J'éprouve un intérêt spécifique pour la tour Perret depuis que je l'ai découverte dans le cadre de ma circonscription en tant qu'architecte en chef des monuments historiques de l'Isère.

A l'époque – c'était dans les années quatre-vingt-dix – j'ai encouragé le classement ; la tour a été classée Monument historique en 1998. Alors quand j'ai pris connaissance de l'appel d'offres de la Ville de Grenoble, je n'ai pas hésité à y répondre.

Que représente le projet de restauration de cette tour pour vous ?
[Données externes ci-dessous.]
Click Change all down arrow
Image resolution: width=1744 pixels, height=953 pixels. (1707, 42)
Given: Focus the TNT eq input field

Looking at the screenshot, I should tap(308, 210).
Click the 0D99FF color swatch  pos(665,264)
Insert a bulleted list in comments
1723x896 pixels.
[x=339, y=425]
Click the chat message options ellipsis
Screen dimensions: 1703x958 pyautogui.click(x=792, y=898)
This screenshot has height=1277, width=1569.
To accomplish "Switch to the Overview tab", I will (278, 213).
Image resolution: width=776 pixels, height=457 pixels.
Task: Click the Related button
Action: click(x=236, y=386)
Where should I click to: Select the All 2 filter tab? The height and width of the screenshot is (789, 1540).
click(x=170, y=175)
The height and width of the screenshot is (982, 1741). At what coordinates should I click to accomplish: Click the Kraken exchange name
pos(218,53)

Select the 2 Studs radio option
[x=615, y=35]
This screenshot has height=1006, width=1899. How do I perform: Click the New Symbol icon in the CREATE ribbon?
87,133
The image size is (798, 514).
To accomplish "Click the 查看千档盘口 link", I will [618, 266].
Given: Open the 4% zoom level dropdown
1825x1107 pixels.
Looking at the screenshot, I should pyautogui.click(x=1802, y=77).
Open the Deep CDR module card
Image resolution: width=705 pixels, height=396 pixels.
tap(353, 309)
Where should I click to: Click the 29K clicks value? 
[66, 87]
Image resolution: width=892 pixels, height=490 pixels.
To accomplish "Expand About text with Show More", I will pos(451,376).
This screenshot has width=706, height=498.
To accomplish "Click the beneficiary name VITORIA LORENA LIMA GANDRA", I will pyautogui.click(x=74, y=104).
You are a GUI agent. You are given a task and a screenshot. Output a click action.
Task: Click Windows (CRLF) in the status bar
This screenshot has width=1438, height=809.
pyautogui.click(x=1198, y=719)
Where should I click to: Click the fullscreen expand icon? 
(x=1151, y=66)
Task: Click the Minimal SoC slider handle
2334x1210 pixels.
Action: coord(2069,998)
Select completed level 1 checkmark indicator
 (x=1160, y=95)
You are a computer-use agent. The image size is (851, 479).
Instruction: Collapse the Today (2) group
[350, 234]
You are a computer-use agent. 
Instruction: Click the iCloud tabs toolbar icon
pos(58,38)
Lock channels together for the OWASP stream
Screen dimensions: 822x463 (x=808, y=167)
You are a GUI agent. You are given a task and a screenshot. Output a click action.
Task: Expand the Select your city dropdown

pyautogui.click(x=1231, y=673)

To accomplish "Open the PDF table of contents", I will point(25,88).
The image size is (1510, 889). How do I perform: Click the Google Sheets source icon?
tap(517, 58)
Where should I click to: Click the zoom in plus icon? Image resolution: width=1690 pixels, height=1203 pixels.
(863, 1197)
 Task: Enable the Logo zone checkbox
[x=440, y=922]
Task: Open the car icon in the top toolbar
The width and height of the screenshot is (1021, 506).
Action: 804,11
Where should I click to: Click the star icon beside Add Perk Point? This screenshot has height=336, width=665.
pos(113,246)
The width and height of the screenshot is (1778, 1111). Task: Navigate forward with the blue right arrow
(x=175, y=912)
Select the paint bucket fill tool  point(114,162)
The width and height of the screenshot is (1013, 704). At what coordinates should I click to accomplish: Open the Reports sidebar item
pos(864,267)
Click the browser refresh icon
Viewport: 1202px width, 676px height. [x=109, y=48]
C'est un véritable défi technique. La tour Perret de Grenoble est un chef d'œuvre, c'est le manifeste de L'ordre du béton de l'entrepreneur et architecte Auguste Perret. L'ordre du béton armé renvoie aux «ordres» grecs en architecture : les ordres dorique, ionique et corinthien avec des colonnes, des péristyles, etc. Il y a là une référence aux beaux-arts et à l'histoire de l'architecture.

Perret s'intéresse à la structure en architecture ; pour lui il faut qu'elle s'exprime car c'est là que réside la vérité, alors que pour les Modernes, qui se considèrent comme puristes, la structure peut être cachée. Il était pragmatique plutôt qu'idéologue mais il a conduit une véritable réflexion ce qui fait de lui aussi un théoricien et en ce sens, il n'était pas qu'entrepreneur.

Comment vous organisez-vous pour ce projet ?

J'ai réuni, et je dirige, une équipe qui comprend un laboratoire et un bureau d'étude structure, ainsi qu'un bureau d'études techniques pour les ascenseurs, un économiste, et des bureaux conseil en recherches documentaires, historiques, culturelles et patrimoniales. Il va falloir déconstruire et reconstruire certaines parties. Il faudra déterminer un curseur pertinent entre la conservation et la restauration/restitution.

Ce chantier nourrira la connaissance de la restauration des bétons à l'échelle internationale. J'ai suggéré d'intégrer la tour Perret dans un programme international qui réunit des laboratoires pour débattre des questions de restauration des bétons qui deviennent cruciales aujourd'hui. De ce point de vue la restauration de la tour Perret est une opération innovante : elle permettra de contribuer à l'évaluation des performances des réparations sur les structures historiques en béton.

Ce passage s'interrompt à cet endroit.